L'associazione di una natura potente e sconquassante alla crudeltà rimanda la poesia pascoliana a quella leopardiana, così come l'utilizzo di alcune figure retoriche come l'epifrasi. Ad esempio, in A se stesso, Leopardi chiude il discorso sul mondo e sulla natura con la stessa figura retorica:

9. [...] Amaro e noia
10. La vita, altro mai nulla; e fango è il mondo.[...]

14. [...] la natura, il brutto
15. Poter che, ascoso, a comun danno impera,

16. E l'infinita vanità del tutto.

Pascoli fu ammiratore di Leopardi ma anche critico: l'accostamento della crudeltà alla natura è puramente simbolico. Per l'autore, a differenza di Leopardi, il vero protagonista del male e della crudeltà è infatti solamente l'essere umano, che rende il mondo un "atomo opaco del Male", come egli lo definisce in chiusura di X agosto. Tale visione delle cose inserisce l'autore nelle idee guida del Decadentismo e fa da anticipazione ai disastri bellici e totalitari che caratterizzeranno di lì a poco la storia del primo Novecento.


Domande e Risposte


In quale raccolta compare Il tuono?
Il tuono compare nella terza edizione di Myricae (1893).

Di quale sezione della raccolta fa parte?
Il componimento fa parte della sezione Tristezze.

Qual è il tema principale della lirica?
Il tema principale è il fragore prodotto dal tuono della notte come simbolo del dolore provocato dal lutto per la perdita del padre.

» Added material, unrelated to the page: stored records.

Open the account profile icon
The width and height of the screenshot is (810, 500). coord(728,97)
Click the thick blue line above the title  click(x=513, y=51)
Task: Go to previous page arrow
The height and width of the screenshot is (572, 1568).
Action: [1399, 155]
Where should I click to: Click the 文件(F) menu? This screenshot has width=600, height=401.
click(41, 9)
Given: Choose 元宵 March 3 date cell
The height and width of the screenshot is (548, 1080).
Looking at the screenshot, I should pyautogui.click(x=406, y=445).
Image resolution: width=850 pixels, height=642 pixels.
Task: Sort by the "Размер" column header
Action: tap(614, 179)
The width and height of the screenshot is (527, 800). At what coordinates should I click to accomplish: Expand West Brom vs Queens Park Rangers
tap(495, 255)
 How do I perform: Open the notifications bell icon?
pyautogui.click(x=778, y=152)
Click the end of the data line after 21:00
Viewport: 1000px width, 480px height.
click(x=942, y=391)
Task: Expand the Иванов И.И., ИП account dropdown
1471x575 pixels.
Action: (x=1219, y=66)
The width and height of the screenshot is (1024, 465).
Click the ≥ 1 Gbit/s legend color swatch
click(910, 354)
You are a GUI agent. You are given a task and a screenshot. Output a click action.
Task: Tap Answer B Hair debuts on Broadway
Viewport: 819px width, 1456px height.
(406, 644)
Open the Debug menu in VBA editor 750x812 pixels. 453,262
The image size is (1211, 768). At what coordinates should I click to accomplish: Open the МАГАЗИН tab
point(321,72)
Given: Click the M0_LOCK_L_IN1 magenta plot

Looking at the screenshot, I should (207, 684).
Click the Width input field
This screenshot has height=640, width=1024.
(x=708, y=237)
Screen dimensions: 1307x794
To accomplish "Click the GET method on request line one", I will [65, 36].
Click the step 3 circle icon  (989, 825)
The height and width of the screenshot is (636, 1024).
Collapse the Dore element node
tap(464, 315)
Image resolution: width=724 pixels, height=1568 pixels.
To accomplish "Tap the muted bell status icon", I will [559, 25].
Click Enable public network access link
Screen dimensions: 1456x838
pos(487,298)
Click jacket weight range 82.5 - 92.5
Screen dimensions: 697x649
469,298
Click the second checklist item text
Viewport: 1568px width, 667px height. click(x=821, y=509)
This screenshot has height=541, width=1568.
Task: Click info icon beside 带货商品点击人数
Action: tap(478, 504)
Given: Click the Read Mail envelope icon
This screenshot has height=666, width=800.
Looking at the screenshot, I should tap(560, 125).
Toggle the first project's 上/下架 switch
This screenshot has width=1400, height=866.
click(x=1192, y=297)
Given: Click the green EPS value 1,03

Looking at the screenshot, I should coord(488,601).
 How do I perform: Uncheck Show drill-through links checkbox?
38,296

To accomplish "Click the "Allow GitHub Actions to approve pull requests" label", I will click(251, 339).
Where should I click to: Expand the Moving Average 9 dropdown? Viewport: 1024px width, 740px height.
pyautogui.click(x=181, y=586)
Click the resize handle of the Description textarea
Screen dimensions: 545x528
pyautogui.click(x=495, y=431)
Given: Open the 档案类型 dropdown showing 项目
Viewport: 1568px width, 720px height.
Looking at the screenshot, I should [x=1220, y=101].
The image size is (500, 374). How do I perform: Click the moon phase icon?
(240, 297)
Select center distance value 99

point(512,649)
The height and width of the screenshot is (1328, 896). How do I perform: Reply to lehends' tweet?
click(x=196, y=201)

Qual è la forma metrica del componimento?
Il tuono è una ballata piccola formata da un ritornello di un verso e una sestina in endecasillabi rimati.

A quali componimenti in Myricae la lirica è strettamente legata?
La poesia è preceduta dal componimento complementare Il lampo ed entrambe sono legate a Temporale.

Quale figura retorica è contenuta nel celebre verso 4 ("rimbombò, rimbalzò, rotolò cupo")?
La figura retorica nel verso è un asindeto (allitterante).